Speaking of facts, where do you draw the line between those actual truths and the rampant myths that exist in the realm of women’s, menstrual, and reproductive health? It’s tough, especially since we’ve been brought up to believe these issues aren’t up for discussion in social settings. The shame associated with that idea leaves us both wondering if what we’re experiencing is “normal” and afraid to voice concerns when it comes to the realities of our bodies. Of course, it also doesn’t help that social media and the Internet in general are so full of misinformation.
Take periods, for example: While understanding your menstrual health is so important, many of us don’t really know what’s normal and what could potentially be a red flag.
That’s why we enlisted Dr. Taniqua Miller, Board-certified OB-GYN, and midlife expert at HerMD to break it all down.
We presented Dr. Miller with different ideas about menstrual health and asked her to clarify whether these ideas are myths or facts (and of course, since menstrual health is complex, some fall somewhere in between). Have you believed any common period myths? Read more to find out.

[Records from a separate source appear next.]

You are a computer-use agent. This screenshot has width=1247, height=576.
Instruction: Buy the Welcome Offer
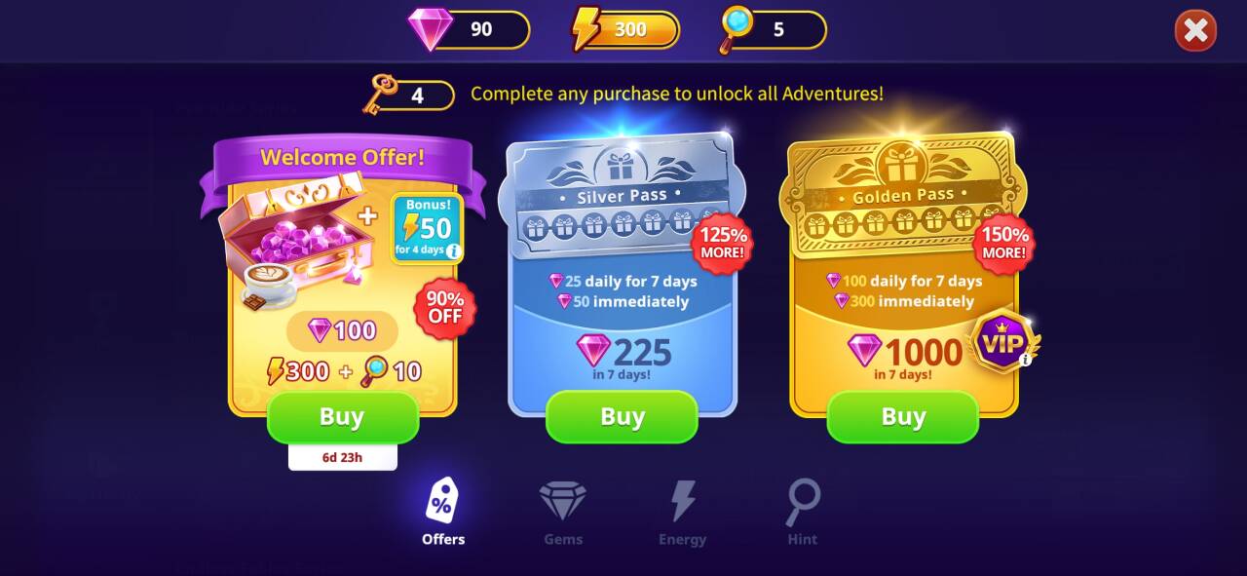click(x=342, y=417)
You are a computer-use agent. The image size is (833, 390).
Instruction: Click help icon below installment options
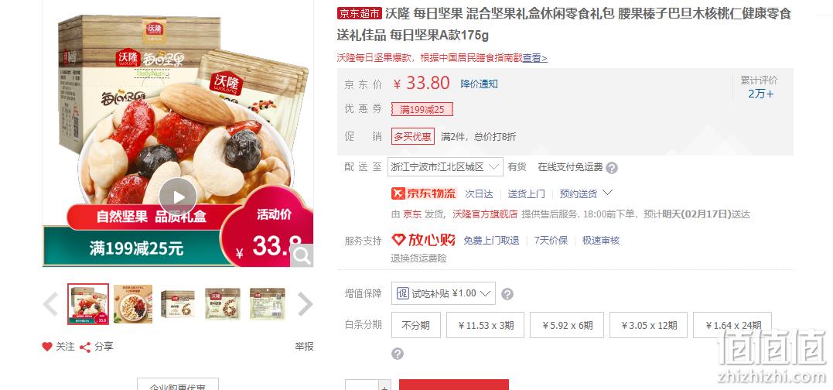click(398, 354)
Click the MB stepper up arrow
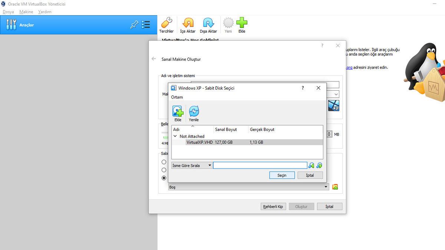445x250 pixels. [329, 133]
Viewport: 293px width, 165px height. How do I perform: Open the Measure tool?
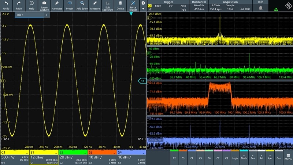(x=95, y=5)
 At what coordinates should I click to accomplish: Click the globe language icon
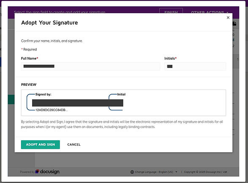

Myth or fact? Periods can last over a week
“Can they be as long as seven days and be considered normal? Absolutely,” says Dr. Miller. “But, if you’re having bleeding [for] more than seven days, it should warrant an evaluation. Sometimes having heavy bleeding, if it’s going on for a long time, can predispose a person to iron deficiency anemia, so it’s good to check in with a provider.”
If your periods are typically shorter than a week, but you experience a one-off seven-day period, that’s typically not a cause for concern and is likely a fluke.
If you haven’t gotten your period by 16, something may be wrong
Fact — the operative word being “may”.
“Sixteen would be a good age for evaluation [if you haven’t started your period],” says Dr Miller. “We know that if the menstrual bleeding doesn’t start by age 16, there can be several different causes for that.”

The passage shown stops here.